While “wholeheartedly” supporting the research and development of self-driving cars, a Duke Univ. robotics expert warned the U.S. Senate Committee on Commerce, Science, and Transportation against rushing implementation of the technology.
“I am decidedly less optimistic about what I perceive to be a rush to field systems that are absolutely not ready for widespread deployment, and certainly not ready for humans to be completely taken out of the driver’s seat,” said Mary Louise Cummings in a testimony to the committee on Tuesday.
The hearing was titled “Hands Off: The Future of Self-Driving Cars,” and included participation from Google X, General Motors Company, Delphi Automotive, and Lyft.
In Cummings’ view, self-driving cars are not equipped to handle bad weather conditions, such as drizzling rain, sudden downpours, and snow. “These limitations will be especially problematic when coupled with the inability of self-driving cars to follow a traffic policeman’s gestures,” she said.
Cummings is the director of both Duke Robotics and the university’s Humans and Autonomy Laboratory.
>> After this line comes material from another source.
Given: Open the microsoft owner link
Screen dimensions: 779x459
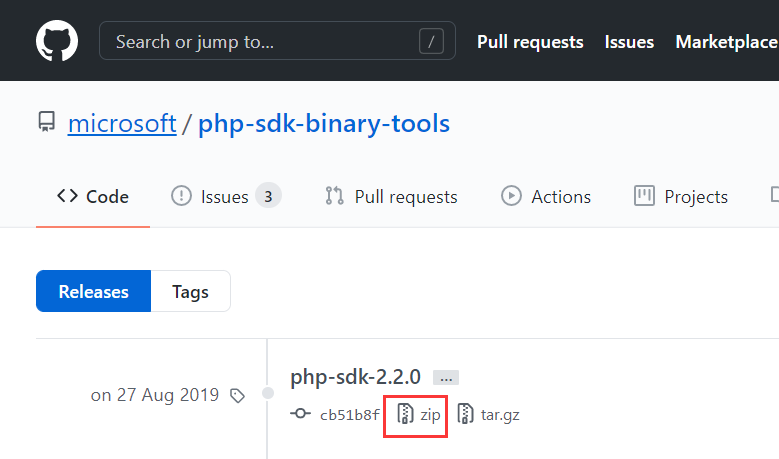Looking at the screenshot, I should tap(122, 123).
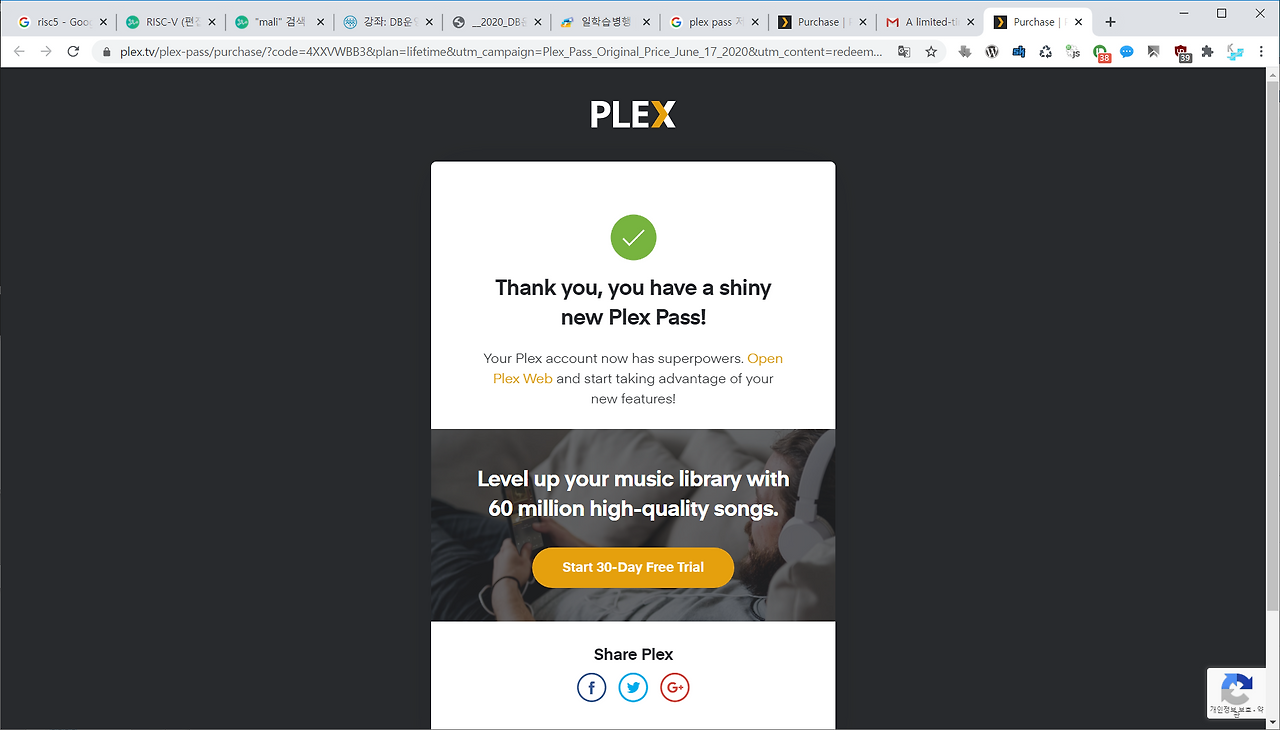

She’s done research and provided recommendations for a variety of automotive companies, including Ford, Nissan, Toyota, and Google X.
“Another major problem with self-driving cars is their vulnerability to malevolent or even prankster intent,” she added. “Self-driving car cyberphysical security issues are real, and will have to be addressed before any widespread deployment of this technology occurs.”
She said that it’s “relatively easy” for a hacker to get into a driving system’s GPS and veer it off course. Additionally, previous research has shown that a $60 laser device is capable of fooling self-driving cars into thinking objects are present in the vicinity.
Further, Cummings said there should be concern regarding the amount of data self-driving cars will collect. “These cars carry cameras that look both in and outside the car, and will transmit these images and telemetry data in real time, including where you are going and your driving habits,” she said. “Who has access to this data, where it is secure, and whether it can be used for other commercial or government purposes has yet to be addressed.”
However, Chris Urmson, the director of Google X’s Self-Driving Cars, said that fully self-driving vehicles could significantly reduce accidents since around 94 percent of accidents in the U.S. are due to human error.
“Last December, we were disappointed that California released draft regulations for operation of autonomous vehicles that specifically excluded fully self-driving vehicles, despite strong public support for this technology, particularly from the disability community,” Urmson said.
Michael F. Ableson, the vice president of General Motors’ Strategy and Global Portfolio Planning, said GM is expected to introduce new technology features in two 2017 Cadillac models. In the 2017 Cadillac CTS, the company will introduce Dedicated Short Range Communications, which allows vehicles to communicate safety and mobility information to one another.
“Super Cruise, a driving automation feature that allows hands-free and feet-free driving on the highway, will also debut in 2017 on the Cadillac CT6,” Ableson said. “It incorporates many of the camera, GPS, mapping and radar technologies that will be crucial to increasing automation in the future.”
Urmon urged federal leadership in the implementation of self-driving vehicles. In the past two years, he said, 23 states introduced 53 pieces of legislation affecting self-driving vehicles. The different approaches and concepts create a patchwork of laws and regulations, he said.
“We propose that Congress move swiftly to provide the Secretary of Transportation with new authority to approve life-saving innovation,” Urmson said. “This new authority would permit the deployment of innovative safety technologies that meet or exceed the level of safety required by existing federal standards, while ensuring a prompt and transparent process.”